We are going to continue walking through the verses in Romans chapter 12 to apply them to marriage.
ROMANS 12:17-18 – Repay no one evil for evil, but give thought to do what is honorable and the sight of all. If possible, as far as it depends on you, live peaceably with all.
This part about repaying no one evil for evil, especially applies to marriage, because marriage is a context in which tit-for-tat can really become a thing, where one person feels hurt by their spouse so they don’t do for them this other thing that they know they need or want. Generally speaking, that means things begin to happen that shouldn’t happen in a Christian marriage: grudges, silent treatment, withholding affection or sex or food or service.

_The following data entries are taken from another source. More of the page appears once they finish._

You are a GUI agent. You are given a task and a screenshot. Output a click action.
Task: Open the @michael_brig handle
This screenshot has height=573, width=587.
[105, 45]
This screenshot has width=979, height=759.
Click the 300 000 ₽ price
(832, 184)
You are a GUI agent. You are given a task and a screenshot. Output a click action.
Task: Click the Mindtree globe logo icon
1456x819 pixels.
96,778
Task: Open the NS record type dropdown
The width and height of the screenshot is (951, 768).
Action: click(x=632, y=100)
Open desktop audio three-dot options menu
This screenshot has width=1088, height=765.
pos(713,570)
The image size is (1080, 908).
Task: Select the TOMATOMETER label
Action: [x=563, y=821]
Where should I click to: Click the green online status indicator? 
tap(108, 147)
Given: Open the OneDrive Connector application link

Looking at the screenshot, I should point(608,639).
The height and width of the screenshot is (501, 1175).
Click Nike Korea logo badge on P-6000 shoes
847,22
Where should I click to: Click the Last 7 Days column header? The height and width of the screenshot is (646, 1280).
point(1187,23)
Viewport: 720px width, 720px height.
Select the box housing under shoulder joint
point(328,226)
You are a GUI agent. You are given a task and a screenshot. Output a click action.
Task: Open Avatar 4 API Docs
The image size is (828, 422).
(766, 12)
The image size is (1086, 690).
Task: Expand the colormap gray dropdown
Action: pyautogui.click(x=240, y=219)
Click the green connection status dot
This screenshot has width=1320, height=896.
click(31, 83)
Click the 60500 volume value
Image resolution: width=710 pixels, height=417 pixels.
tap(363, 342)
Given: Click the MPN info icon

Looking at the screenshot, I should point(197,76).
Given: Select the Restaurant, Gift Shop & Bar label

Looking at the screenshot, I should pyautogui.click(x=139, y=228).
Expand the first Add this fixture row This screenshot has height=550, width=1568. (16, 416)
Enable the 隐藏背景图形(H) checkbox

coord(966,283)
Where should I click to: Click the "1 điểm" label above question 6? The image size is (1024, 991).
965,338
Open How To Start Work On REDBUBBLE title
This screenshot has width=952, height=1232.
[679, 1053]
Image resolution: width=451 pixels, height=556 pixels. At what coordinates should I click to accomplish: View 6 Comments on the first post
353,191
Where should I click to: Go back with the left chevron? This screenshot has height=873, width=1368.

Those types of things have no place in a Christian marriage.
So many divorces begin and eventually end with this kind of a mindset. It grieves us and we believe it grieves the Holy Spirit.
As Christ-followers, we have to remember that we’ve been called out of the culture, the world-system that we live in. Our mindset about things like this is to be entirely different because we have the King of the Universe, Jesus, living inside of us.
But you might talk to a friend and they will tell you all the reasons why they think they should get a divorce, a long lists of evil that’s been done to them. But we don’t consider that when a person divorces another person because of the bad things they’ve done, they’re basically repaying it with evil by saying, “I want a divorce.” Now of course, Jesus made the provision for divorce in the case of adultery, but that’s because of what adultery is… it’s a violation of the marriage convenant, an abandonment of it by the cheating party.
Our God is not one to repay evil with evil, no He wants us to live peacefully in this world, and to be parties to making peace. Our God is all about reconciliation, but He can’t work reconciliation in your marriage if both marriage partners are having the attitude of, “I’m going to get back at you. You treated me this way, and I don’t deserve to be treated that way because I am this worthy person.”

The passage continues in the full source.